Şu anki halimle eğer yakalanmazsam hem onlar mutlu hem ben, bunu okuyan herkes eminim bunu korkaklık ve eziklik olarak adlandıracaktır ve evet bunun ismi düpedüz o belki de. Her gün kumar oynamayı belki bir gün, belki bir hafta, belki yıllarca yüzleşeceğim o tepkiyle yüzleşmeye tercih ediyorum işte. Tepkilerini tam olarak tahmin edemesem de ağır olacağından eminim, babam bir şekilde kabul ederdi beni ama annemin başörtüsü konusundaki görüşleri oldukça katı, babam da annemin üzülmesini istemez.
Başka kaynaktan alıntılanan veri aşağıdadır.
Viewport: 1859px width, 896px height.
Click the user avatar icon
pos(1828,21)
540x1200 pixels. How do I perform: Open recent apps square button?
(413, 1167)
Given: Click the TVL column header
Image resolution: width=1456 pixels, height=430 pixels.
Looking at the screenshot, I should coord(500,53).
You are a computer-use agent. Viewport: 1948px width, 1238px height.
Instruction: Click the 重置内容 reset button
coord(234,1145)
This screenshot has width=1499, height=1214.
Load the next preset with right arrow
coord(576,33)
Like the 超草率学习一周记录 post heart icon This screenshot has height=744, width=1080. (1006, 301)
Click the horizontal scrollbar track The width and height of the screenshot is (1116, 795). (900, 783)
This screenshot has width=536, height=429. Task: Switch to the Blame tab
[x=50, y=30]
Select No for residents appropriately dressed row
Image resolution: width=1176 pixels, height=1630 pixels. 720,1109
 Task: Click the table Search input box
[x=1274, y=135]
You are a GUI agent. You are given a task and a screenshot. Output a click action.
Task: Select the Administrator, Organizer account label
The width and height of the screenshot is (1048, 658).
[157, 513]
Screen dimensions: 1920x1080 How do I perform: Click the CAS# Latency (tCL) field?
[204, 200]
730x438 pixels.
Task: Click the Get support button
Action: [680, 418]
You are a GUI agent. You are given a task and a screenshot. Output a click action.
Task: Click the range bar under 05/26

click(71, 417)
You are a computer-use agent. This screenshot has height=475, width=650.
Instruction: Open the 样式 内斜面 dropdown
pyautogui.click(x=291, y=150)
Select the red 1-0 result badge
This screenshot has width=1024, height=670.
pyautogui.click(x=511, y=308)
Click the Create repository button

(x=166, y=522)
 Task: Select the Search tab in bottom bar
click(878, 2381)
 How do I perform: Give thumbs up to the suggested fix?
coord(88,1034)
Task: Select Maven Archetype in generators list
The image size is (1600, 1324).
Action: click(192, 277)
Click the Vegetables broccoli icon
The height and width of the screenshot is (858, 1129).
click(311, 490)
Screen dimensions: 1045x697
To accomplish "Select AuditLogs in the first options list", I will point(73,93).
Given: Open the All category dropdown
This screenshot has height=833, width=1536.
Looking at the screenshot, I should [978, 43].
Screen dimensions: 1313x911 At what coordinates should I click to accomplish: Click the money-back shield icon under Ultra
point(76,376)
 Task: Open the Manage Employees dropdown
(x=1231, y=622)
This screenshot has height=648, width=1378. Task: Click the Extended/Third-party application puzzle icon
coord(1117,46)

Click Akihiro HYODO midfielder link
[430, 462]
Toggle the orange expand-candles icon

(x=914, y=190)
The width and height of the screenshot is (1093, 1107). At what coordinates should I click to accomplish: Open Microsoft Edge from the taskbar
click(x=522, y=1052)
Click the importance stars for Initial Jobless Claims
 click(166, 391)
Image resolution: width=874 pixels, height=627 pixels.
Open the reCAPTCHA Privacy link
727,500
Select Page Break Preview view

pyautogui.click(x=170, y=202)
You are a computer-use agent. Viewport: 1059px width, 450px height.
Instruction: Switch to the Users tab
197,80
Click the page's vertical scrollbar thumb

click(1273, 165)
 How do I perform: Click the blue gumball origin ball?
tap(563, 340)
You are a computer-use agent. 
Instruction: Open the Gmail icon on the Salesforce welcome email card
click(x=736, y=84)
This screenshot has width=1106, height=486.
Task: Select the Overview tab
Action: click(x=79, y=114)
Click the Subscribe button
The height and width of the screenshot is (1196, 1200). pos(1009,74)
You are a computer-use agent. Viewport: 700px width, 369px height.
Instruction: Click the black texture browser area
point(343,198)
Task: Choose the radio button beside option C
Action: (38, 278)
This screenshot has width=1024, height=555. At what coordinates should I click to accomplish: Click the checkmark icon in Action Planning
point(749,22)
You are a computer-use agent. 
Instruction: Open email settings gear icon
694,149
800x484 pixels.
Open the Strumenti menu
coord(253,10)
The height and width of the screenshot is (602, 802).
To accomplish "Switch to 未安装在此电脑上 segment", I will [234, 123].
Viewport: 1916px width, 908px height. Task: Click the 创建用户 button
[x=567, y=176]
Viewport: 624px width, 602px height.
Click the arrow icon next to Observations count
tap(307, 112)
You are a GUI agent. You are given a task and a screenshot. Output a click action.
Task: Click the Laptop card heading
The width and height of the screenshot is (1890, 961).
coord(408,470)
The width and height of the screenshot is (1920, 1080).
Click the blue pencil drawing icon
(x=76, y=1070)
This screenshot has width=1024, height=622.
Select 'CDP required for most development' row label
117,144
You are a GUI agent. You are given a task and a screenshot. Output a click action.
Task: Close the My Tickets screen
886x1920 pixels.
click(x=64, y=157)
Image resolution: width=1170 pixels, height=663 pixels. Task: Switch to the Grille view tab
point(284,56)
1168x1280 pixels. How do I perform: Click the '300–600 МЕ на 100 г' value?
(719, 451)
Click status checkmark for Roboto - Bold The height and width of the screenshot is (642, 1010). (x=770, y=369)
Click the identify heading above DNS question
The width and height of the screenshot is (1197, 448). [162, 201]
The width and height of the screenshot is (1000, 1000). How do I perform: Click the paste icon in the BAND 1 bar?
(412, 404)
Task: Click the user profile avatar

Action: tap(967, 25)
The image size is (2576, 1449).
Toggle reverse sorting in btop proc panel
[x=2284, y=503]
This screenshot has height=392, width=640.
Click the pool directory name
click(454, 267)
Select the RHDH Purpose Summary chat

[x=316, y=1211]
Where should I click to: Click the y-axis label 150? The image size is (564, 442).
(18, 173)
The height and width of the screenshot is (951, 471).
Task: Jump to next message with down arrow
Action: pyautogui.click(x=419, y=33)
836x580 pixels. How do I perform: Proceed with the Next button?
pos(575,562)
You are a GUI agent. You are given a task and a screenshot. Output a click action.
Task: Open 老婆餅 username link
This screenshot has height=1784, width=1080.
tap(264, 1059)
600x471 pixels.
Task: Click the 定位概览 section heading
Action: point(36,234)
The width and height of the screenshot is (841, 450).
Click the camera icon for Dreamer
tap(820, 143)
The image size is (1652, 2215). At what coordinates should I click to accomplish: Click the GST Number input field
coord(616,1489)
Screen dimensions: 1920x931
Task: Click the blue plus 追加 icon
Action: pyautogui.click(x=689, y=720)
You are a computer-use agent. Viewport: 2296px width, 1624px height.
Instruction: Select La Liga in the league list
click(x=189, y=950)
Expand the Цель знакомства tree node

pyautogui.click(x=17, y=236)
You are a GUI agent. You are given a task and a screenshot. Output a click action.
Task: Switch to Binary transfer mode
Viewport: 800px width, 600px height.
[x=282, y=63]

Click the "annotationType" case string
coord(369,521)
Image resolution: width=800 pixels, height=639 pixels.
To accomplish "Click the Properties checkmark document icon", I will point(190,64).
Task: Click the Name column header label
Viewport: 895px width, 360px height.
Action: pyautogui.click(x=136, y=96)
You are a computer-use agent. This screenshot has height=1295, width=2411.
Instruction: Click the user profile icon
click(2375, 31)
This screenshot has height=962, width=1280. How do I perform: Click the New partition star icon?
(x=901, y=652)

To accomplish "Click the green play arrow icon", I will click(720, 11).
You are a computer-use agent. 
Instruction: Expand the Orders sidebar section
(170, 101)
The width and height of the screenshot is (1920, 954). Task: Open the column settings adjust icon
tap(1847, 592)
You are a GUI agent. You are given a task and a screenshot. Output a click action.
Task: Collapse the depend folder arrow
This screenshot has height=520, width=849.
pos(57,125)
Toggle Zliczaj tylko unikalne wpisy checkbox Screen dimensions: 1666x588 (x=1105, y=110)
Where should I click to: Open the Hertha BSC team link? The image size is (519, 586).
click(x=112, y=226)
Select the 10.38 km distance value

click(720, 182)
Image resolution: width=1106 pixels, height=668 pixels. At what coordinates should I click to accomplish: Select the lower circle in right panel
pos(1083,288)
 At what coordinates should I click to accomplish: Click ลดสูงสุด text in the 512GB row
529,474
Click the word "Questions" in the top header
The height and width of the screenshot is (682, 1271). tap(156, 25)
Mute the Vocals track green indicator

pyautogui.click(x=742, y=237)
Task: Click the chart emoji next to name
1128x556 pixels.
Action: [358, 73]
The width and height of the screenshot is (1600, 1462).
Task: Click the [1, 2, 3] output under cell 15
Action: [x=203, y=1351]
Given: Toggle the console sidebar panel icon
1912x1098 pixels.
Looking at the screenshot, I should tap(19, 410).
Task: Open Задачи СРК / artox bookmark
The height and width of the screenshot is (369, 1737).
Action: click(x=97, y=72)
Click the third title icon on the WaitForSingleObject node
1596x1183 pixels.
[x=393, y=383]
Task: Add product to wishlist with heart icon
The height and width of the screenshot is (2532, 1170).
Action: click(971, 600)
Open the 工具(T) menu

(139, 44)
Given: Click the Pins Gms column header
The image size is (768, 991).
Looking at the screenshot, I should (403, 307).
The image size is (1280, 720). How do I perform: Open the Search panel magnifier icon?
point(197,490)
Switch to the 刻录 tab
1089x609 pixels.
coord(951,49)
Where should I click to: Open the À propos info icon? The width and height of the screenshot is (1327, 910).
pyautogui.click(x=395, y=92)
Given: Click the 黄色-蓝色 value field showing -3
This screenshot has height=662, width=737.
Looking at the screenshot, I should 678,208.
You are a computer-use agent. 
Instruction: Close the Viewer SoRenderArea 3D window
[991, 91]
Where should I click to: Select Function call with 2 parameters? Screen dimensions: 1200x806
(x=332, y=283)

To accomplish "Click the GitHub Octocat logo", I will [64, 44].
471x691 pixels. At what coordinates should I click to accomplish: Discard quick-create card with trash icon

Kızının da üzülmesini istemez ama sonuçta inançlı birisi ve kızı üzülse de bu yükümlülüğü yapması gerektiği konusunda anneme hak verebilir o mahvoluşunu gördüğünde gerçekten hem ne yapacağımı bilmiyorum, hem kötü hissediyorum, hem de hiçbir zaman olmadığı kadar harika hissediyorum tıpkı bir hızlı trene binmişim gibi…

“Olay artık herhangi biri olabilmem” için 4 yanıt

  1. ben 18 yasındayım açıldım ve anne ve baba olarak tamamen aynıyız, annem çok hassas. Keşke açılmasaysım, annem sürekli üzüntü krizi geçiriyor bana tek başıma dışarı çıkma yasağı verdi bugün, keşke kendi ekonomık ozgurlugum ve barınabilecek bi yerin oldugunda açılsaydım, çok zor gerçekten

    • Annen sana duygu sömürüsü, manipülasyon, psikolojik baskı yapıyor. Karşısında eğilip bükülmeden, son cümlende yazdığı gibi “keşke daha sonra açılsaydım” demeden dimdik durursan artık bu tiyatrosunu bırakır. Böyle oyununa gelirsen, devam eder, çünkü işe yaradığını görüyor. Umursamaz bir tavır sergile. Tekrar kapanırsan, ikinci açılma denemen daha zor olacak ve yine aynı manipülasyon tiyatrosuna başvuracaklar. Değişen bir şey olmayacak, sen sadece olacakları bir kaç yıl ertelemiş olacaksın.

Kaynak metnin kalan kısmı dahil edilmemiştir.